Il semble qu’au niveau des mots, beaucoup d’entre nous se tiennent à distance de la politique, mais dans les faits, il est important de cocher cette fameuse case. Alors, pourquoi choisissons-nous le silence en public, alors qu’en privé nous avons des opinions bien arrêtées sur le monde ?
L’illusion du « je ne politise pas »
J’entends souvent autour de moi, dans les conversations entre amis ou au parc, que quelqu’un ne politise tout simplement pas, parce qu’il « n’en a pas envie » ou qu’il « veut se tenir à l’écart du bruit public ».
Ça me touche profondément de voir des adultes, des parents – qui assument la responsabilité de leur famille et de leur avenir – exclure consciemment ces sujets du dialogue.
Je me souviens vivement d’un moment où une de mes plus vieilles amies – alors dans la trentaine et déjà maman – m’a expressément demandé de ne pas aborder la politique, car cela ne l’intéressait pas du tout. Cette phrase m’a profondément touchée et déçue, car ce sont justement ceux qui me sont les plus proches avec qui je souhaite partager mes réflexions sur le monde. En plus, en tant que femme, je ressens une dette envers celles qui ont combattu pour mon droit de vote : ne pas considérer le silence comme acquis, mais vivre pleinement la liberté de choisir.
Je comprends aussi cette distance. Ces dernières années, une telle vague de tensions et de divisions s’est abattue sur nous via les médias, que pour beaucoup, la réaction la plus naturelle a été de fuir et de protéger leur paix intérieure.
Pourtant, il faut se rappeler que la politique ne se limite pas aux débats vus au journal télévisé, elle est partout où se déroule notre vie.

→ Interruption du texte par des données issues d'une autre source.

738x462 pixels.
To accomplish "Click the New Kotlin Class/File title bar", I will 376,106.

La politique est une réalité que nous ressentons dans notre quotidien, pas un concept abstrait et lointain. C’est quand on décide dans quel cabinet médical emmener son enfant, en tenant compte du temps d’attente et des soins proposés. C’est aussi lors des réunions de parents, quand on parle de la situation des enseignants ou de la qualité de l’éducation, et que l’on est touché par ce que notre impôt finance.
Chaque matin, en quittant la maison, notre humeur, notre sentiment de sécurité et notre vision de l’avenir sont profondément influencés par des décisions que nous prenons ensemble, au niveau de la société. Le fait de se tenir complètement à l’écart est donc un état désiré, mais qui n’existe pas vraiment.
Une activité inattendue
Il est intéressant de constater qu’aujourd’hui, dans l’espace en ligne ou dans les débats les plus bruyants, ce sont surtout les opinions extrêmes qui s’expriment, tandis que les voix modérées et réfléchies semblent invisibles. Cette division est peut-être une stratégie politique consciente, ou simplement un effet de notre époque, mais elle fait que nous ignorons souvent ce que pensent nos amis qui évitent les conflits bruyants.

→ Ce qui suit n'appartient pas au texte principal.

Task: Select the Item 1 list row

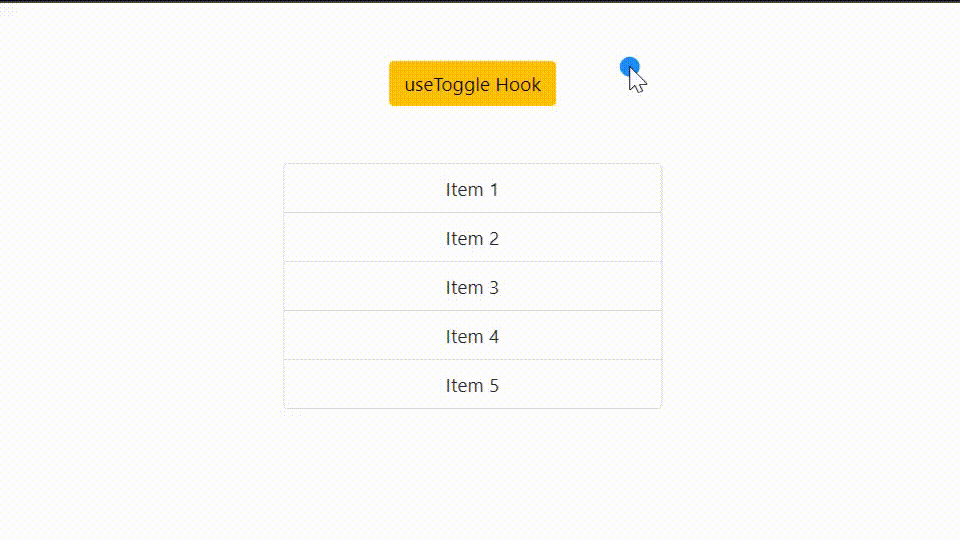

Pourtant, la participation record aux dernières élections prouve clairement que le silence ne signifie pas indifférence. Beaucoup que je pensais rester chez eux étaient dans l’isoloir, ce qui montre qu’ils ont une opinion, un désir de changement ou de stabilité, mais qu’ils ne se sentent pas en sécurité pour en parler ouvertement.

Pourquoi avons-nous peur des mots ?
La question est donc : si notre avenir commun nous tient tant à cœur, pourquoi redoutons-nous le dialogue ? Peut-être avons-nous peur d’être stigmatisés, ou qu’une conversation envenime nos relations ?
Nous avons pris l’habitude de voir l’autre qui pense différemment non pas comme un partenaire de débat, mais comme un ennemi, ce qui bloque toute connexion sincère.
Et pourtant, le progrès viendrait justement du fait d’oser écouter l’autre sans juger aussitôt, et de réaliser qu’en profondeur, nous avons bien plus en commun que ce que les gros titres tapageurs laissent croire.
Cette participation record me montre que, même si nous cherchons encore nos mots, notre sens des responsabilités est bien vivant. Si nous parvenons à ramener nos opinions des isoloirs vers nos espaces communs – non plus avec colère, mais avec curiosité et respect – alors la politique cessera d’être une insulte pour devenir un outil entre nos mains. Juste ce qu’elle doit être.